(Screenshot grounding data)
=-=-=-=-=

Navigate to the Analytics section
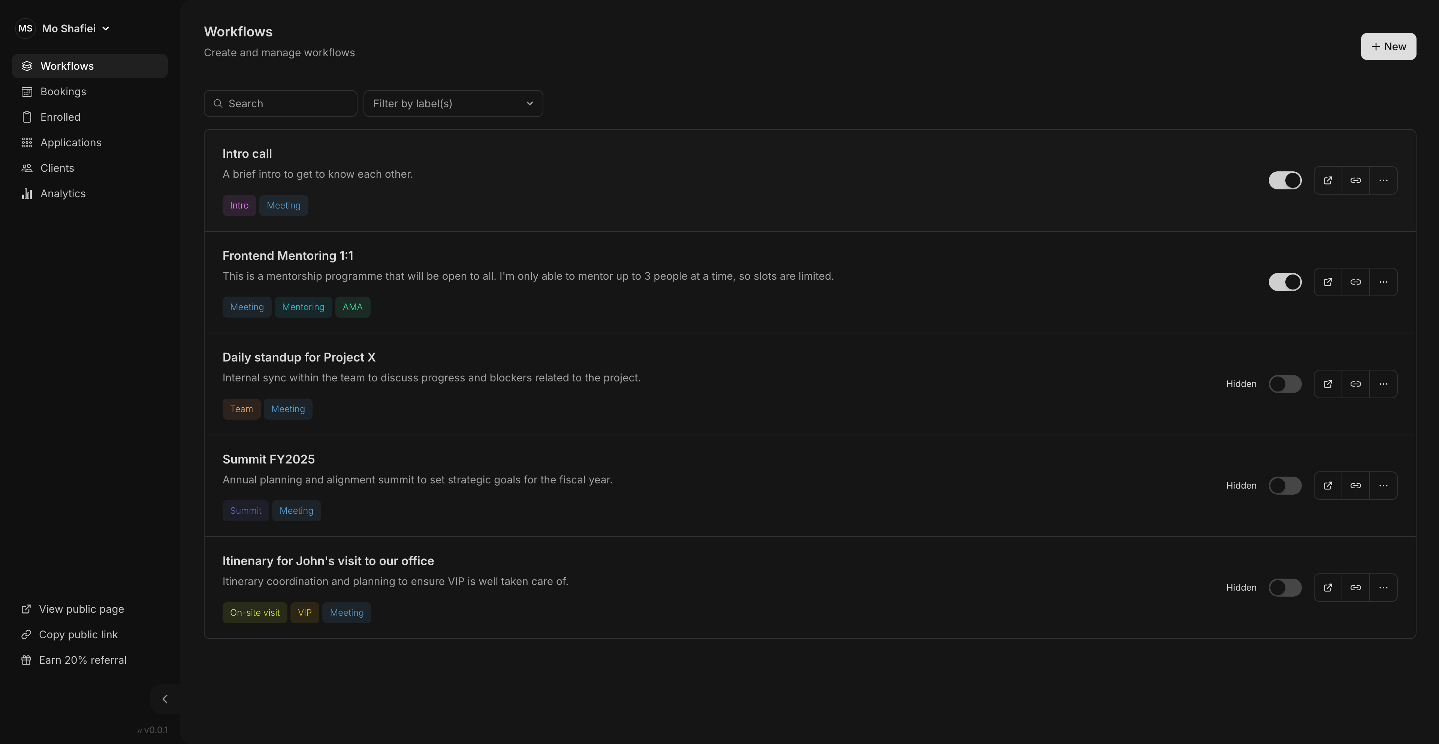 63,193
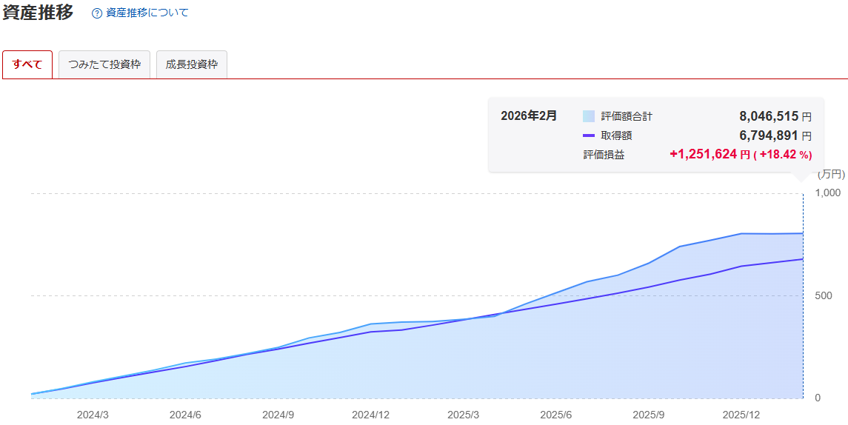The height and width of the screenshot is (425, 848).
Task: Click the 2025/3 x-axis label
Action: tap(463, 415)
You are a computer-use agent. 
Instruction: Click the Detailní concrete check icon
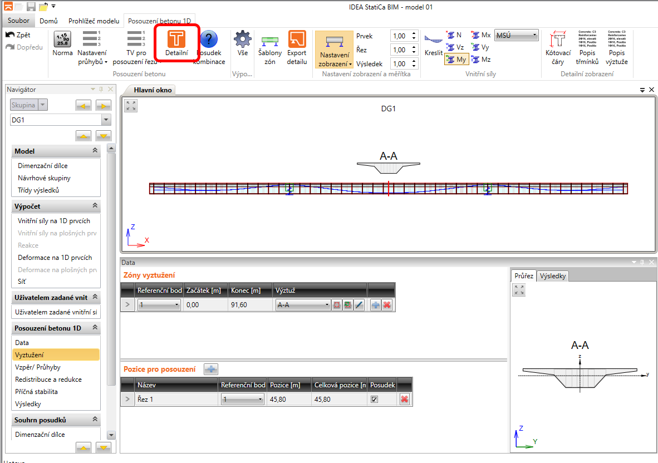[x=176, y=40]
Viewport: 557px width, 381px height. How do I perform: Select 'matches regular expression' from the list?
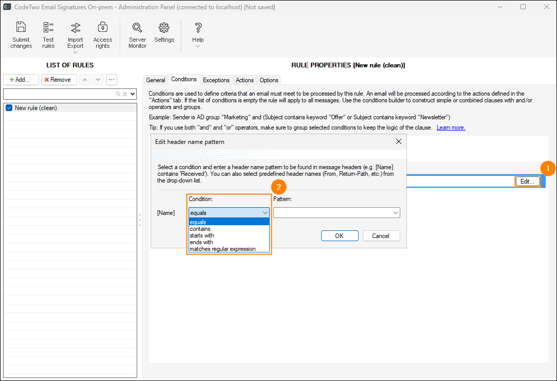(222, 249)
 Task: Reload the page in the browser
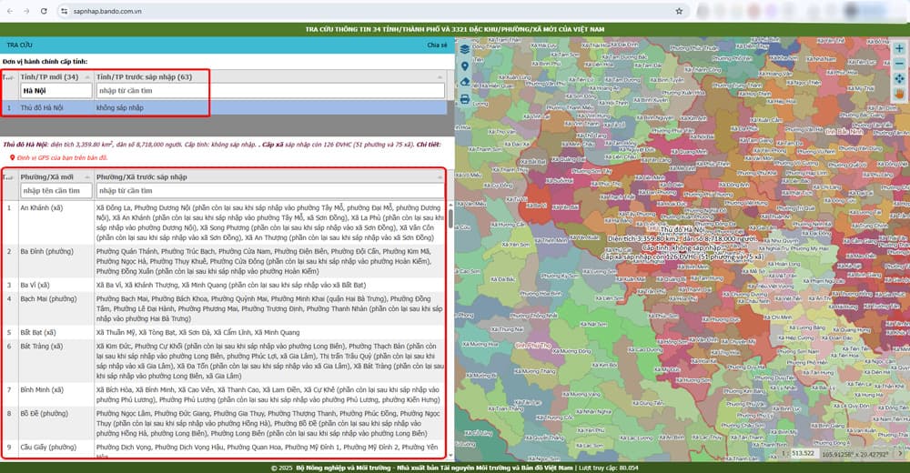point(46,11)
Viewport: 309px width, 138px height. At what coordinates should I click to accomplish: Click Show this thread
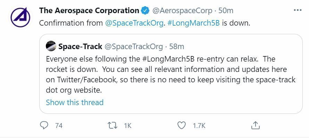point(75,102)
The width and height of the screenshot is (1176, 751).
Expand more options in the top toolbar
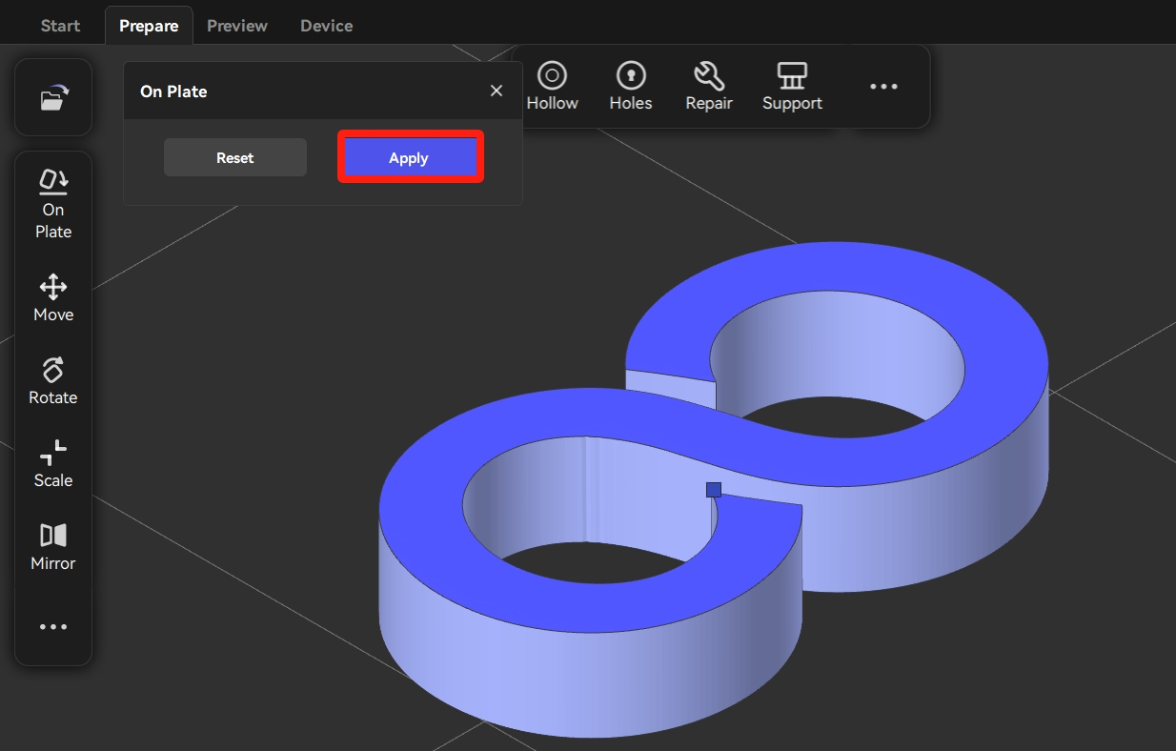pyautogui.click(x=883, y=87)
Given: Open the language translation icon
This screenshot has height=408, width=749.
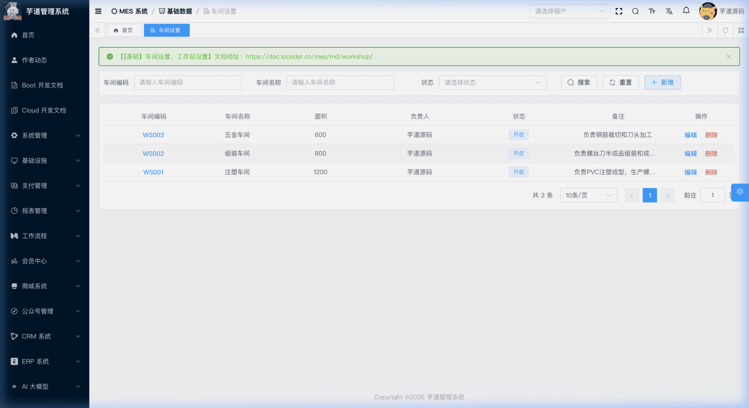Looking at the screenshot, I should [669, 11].
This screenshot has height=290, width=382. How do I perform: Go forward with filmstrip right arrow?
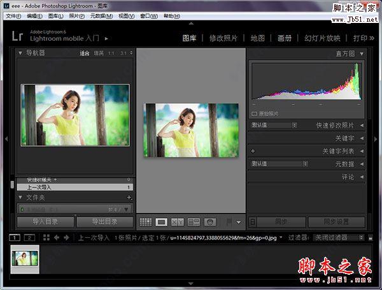click(66, 238)
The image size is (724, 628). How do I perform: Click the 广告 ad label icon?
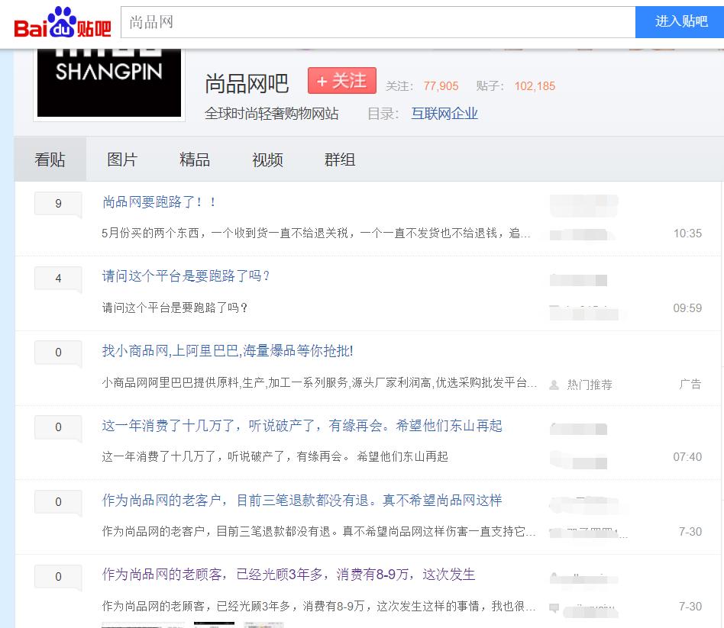click(691, 384)
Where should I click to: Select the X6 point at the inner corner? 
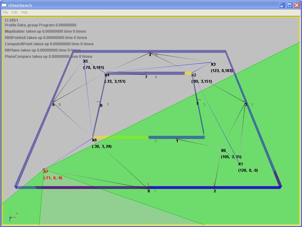click(94, 140)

=-=-=-=-=

Task brief: Your task is to give again, unchanged, the lines from the line that contains "Instruction: Click the" to the end of the records. Include both end lines but no pictures.

Answer to the exercise:
Instruction: Click the Detailní concrete check icon
[x=176, y=40]
Viewport: 557px width, 381px height. How do I perform: Select 'matches regular expression' from the list?
(222, 249)
 Task: Reload the page in the browser
point(46,11)
Viewport: 309px width, 138px height. At what coordinates should I click to accomplish: Click Show this thread
point(75,102)
The width and height of the screenshot is (1176, 751).
Expand more options in the top toolbar
pyautogui.click(x=883, y=87)
Given: Open the language translation icon
This screenshot has height=408, width=749.
Looking at the screenshot, I should [669, 11].
This screenshot has height=290, width=382. How do I perform: Go forward with filmstrip right arrow?
click(66, 238)
The image size is (724, 628). How do I perform: Click the 广告 ad label icon?
click(691, 384)
Where should I click to: Select the X6 point at the inner corner? 
click(94, 140)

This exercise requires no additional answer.